── Material shown ──

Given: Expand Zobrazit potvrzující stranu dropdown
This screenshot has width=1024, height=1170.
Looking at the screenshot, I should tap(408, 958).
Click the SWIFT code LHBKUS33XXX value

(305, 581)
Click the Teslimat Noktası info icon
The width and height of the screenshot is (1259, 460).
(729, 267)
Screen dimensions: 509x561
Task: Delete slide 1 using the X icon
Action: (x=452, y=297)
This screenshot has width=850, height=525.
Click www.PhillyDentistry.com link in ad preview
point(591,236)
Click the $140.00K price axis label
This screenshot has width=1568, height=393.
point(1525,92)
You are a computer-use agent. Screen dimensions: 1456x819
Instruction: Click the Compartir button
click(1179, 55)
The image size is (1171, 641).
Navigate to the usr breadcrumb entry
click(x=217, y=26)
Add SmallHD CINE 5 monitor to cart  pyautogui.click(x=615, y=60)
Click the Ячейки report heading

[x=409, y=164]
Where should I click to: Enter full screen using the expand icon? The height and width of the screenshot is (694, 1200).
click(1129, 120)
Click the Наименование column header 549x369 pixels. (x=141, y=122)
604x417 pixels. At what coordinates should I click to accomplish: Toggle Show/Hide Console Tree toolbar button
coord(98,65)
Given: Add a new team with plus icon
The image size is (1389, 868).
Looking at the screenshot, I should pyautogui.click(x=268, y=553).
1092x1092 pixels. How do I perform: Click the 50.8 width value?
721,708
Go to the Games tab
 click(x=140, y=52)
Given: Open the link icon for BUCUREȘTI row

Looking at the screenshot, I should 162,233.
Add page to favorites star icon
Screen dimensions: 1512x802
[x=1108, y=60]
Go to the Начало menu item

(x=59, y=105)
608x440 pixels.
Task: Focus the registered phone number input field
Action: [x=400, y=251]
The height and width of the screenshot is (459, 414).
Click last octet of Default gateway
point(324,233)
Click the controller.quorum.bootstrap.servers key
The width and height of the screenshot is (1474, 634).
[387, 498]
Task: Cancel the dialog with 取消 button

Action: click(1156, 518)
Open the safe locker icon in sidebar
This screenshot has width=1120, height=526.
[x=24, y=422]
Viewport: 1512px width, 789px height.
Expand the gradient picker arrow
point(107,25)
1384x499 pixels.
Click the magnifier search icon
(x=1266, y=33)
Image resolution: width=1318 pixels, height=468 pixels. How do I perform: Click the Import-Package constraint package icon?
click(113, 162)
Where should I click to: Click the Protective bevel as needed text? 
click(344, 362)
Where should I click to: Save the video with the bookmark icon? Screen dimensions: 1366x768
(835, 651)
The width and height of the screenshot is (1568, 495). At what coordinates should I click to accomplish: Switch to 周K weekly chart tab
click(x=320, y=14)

───

-- Aim of the task --
Output every line of the data again, exactly.

-- Task result --
Given: Expand Zobrazit potvrzující stranu dropdown
This screenshot has width=1024, height=1170.
Looking at the screenshot, I should tap(408, 958).
Click the SWIFT code LHBKUS33XXX value

(305, 581)
Click the Teslimat Noktası info icon
The width and height of the screenshot is (1259, 460).
(729, 267)
Screen dimensions: 509x561
Task: Delete slide 1 using the X icon
Action: (x=452, y=297)
This screenshot has width=850, height=525.
Click www.PhillyDentistry.com link in ad preview
point(591,236)
Click the $140.00K price axis label
This screenshot has width=1568, height=393.
point(1525,92)
You are a computer-use agent. Screen dimensions: 1456x819
Instruction: Click the Compartir button
click(1179, 55)
The image size is (1171, 641).
Navigate to the usr breadcrumb entry
click(x=217, y=26)
Add SmallHD CINE 5 monitor to cart  pyautogui.click(x=615, y=60)
Click the Ячейки report heading

[x=409, y=164]
Where should I click to: Enter full screen using the expand icon? The height and width of the screenshot is (694, 1200).
click(1129, 120)
Click the Наименование column header 549x369 pixels. (x=141, y=122)
604x417 pixels. At what coordinates should I click to accomplish: Toggle Show/Hide Console Tree toolbar button
coord(98,65)
Given: Add a new team with plus icon
The image size is (1389, 868).
Looking at the screenshot, I should pyautogui.click(x=268, y=553).
1092x1092 pixels. How do I perform: Click the 50.8 width value?
721,708
Go to the Games tab
 click(x=140, y=52)
Given: Open the link icon for BUCUREȘTI row

Looking at the screenshot, I should 162,233.
Add page to favorites star icon
Screen dimensions: 1512x802
[x=1108, y=60]
Go to the Начало menu item

(x=59, y=105)
608x440 pixels.
Task: Focus the registered phone number input field
Action: [x=400, y=251]
The height and width of the screenshot is (459, 414).
Click last octet of Default gateway
point(324,233)
Click the controller.quorum.bootstrap.servers key
The width and height of the screenshot is (1474, 634).
[387, 498]
Task: Cancel the dialog with 取消 button

Action: click(1156, 518)
Open the safe locker icon in sidebar
This screenshot has width=1120, height=526.
[x=24, y=422]
Viewport: 1512px width, 789px height.
Expand the gradient picker arrow
point(107,25)
1384x499 pixels.
Click the magnifier search icon
(x=1266, y=33)
Image resolution: width=1318 pixels, height=468 pixels. How do I perform: Click the Import-Package constraint package icon?
click(113, 162)
Where should I click to: Click the Protective bevel as needed text? 
click(344, 362)
Where should I click to: Save the video with the bookmark icon? Screen dimensions: 1366x768
(835, 651)
The width and height of the screenshot is (1568, 495). At what coordinates should I click to accomplish: Switch to 周K weekly chart tab
click(x=320, y=14)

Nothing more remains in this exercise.